- _TASK ITEM_: Omit the pictures and reproduce the rest of the listing exactly.

SOURCE MATERIAL: Begin

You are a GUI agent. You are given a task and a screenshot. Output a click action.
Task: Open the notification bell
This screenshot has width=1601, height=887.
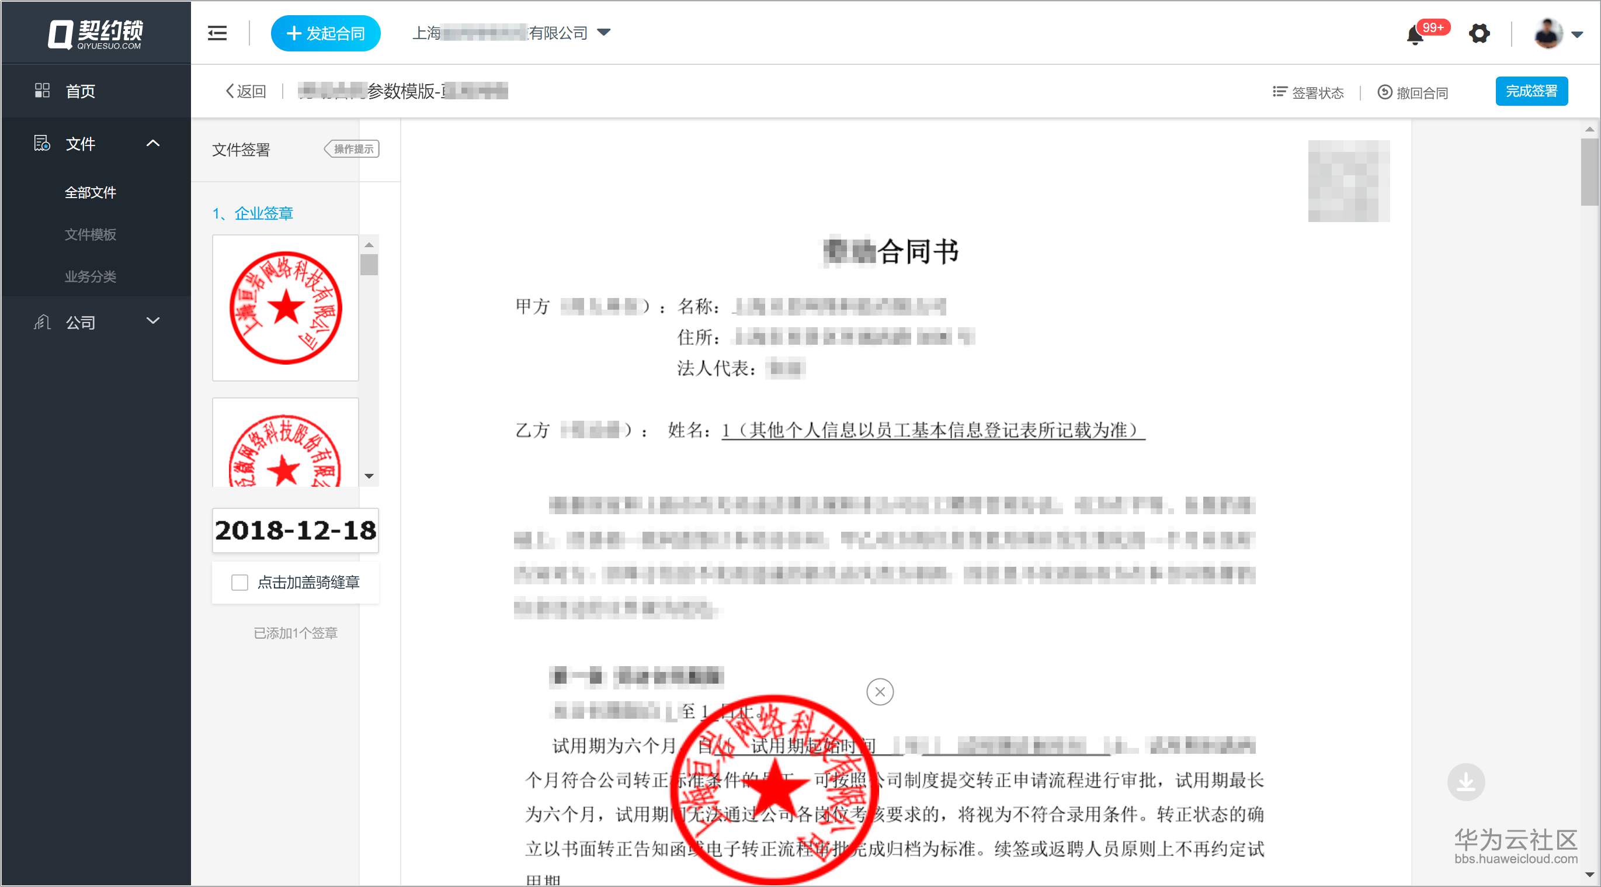coord(1415,34)
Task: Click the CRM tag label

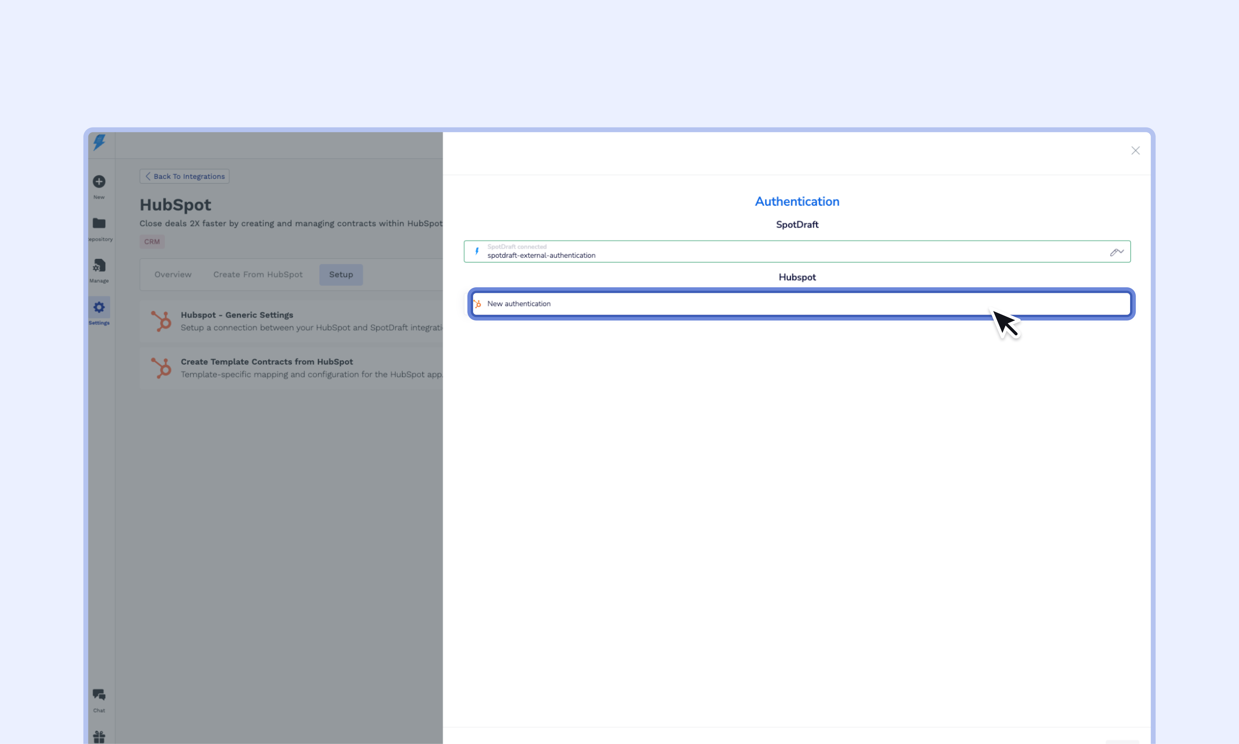Action: 152,242
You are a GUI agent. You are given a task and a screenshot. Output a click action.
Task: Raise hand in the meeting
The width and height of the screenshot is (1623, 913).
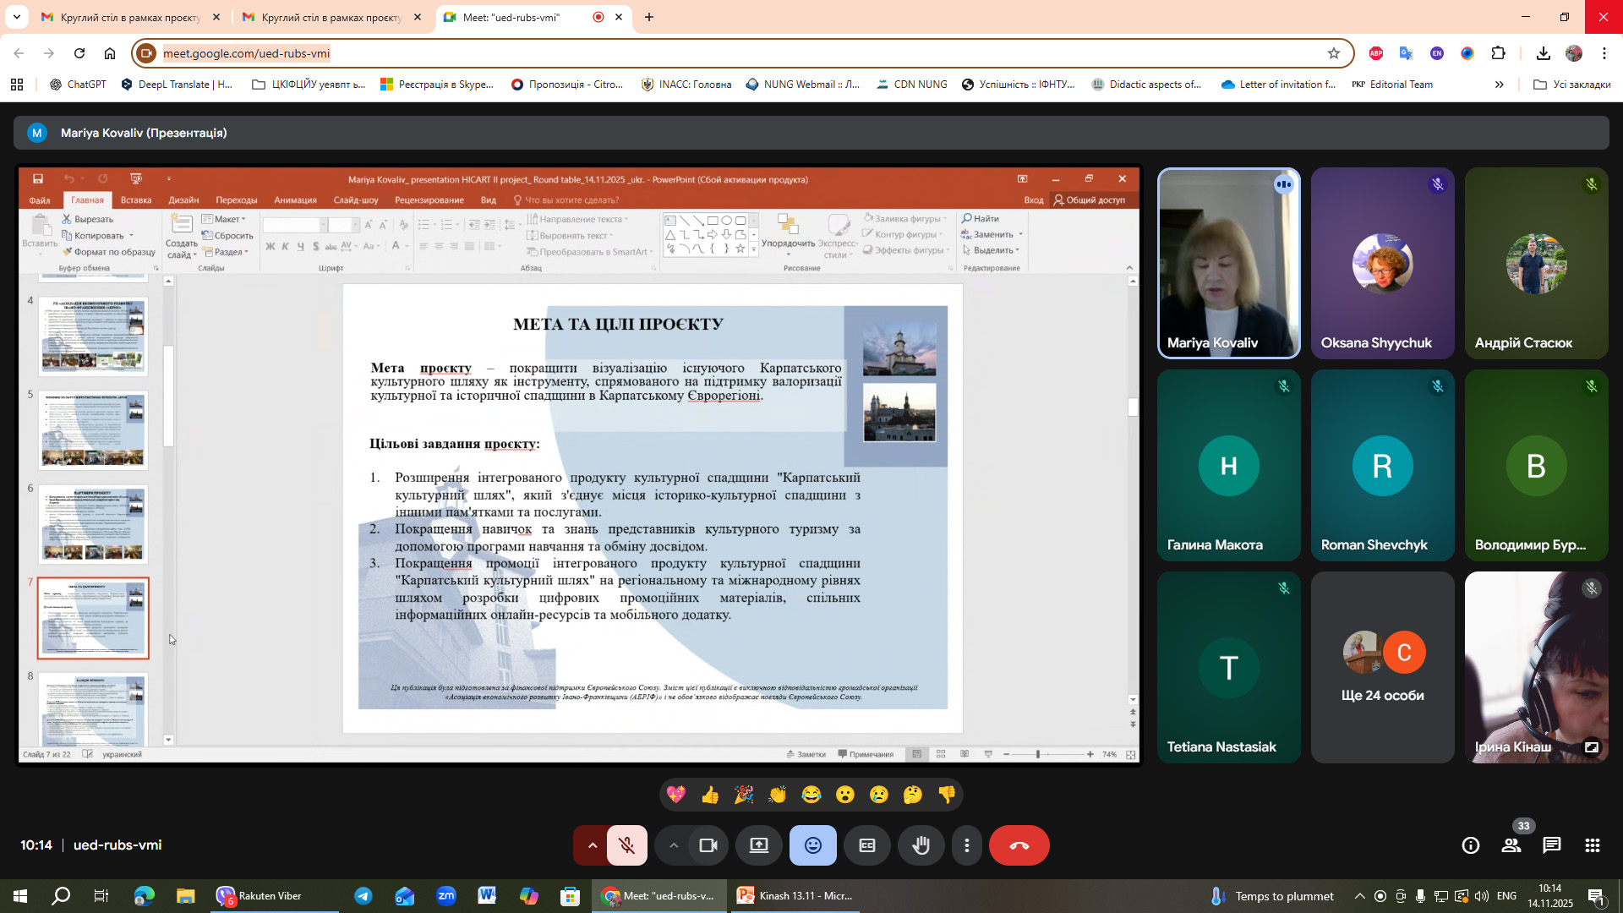[x=921, y=845]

SOURCE MATERIAL: End

- _WRITTEN SOLUTION_:
You are a GUI agent. You are given a task and a screenshot. Output a click action.
Task: Open the notification bell
This screenshot has width=1601, height=887.
coord(1415,34)
Task: Click the CRM tag label

Action: 152,242
You are a GUI agent. You are given a task and a screenshot. Output a click action.
Task: Raise hand in the meeting
The width and height of the screenshot is (1623, 913).
[x=921, y=845]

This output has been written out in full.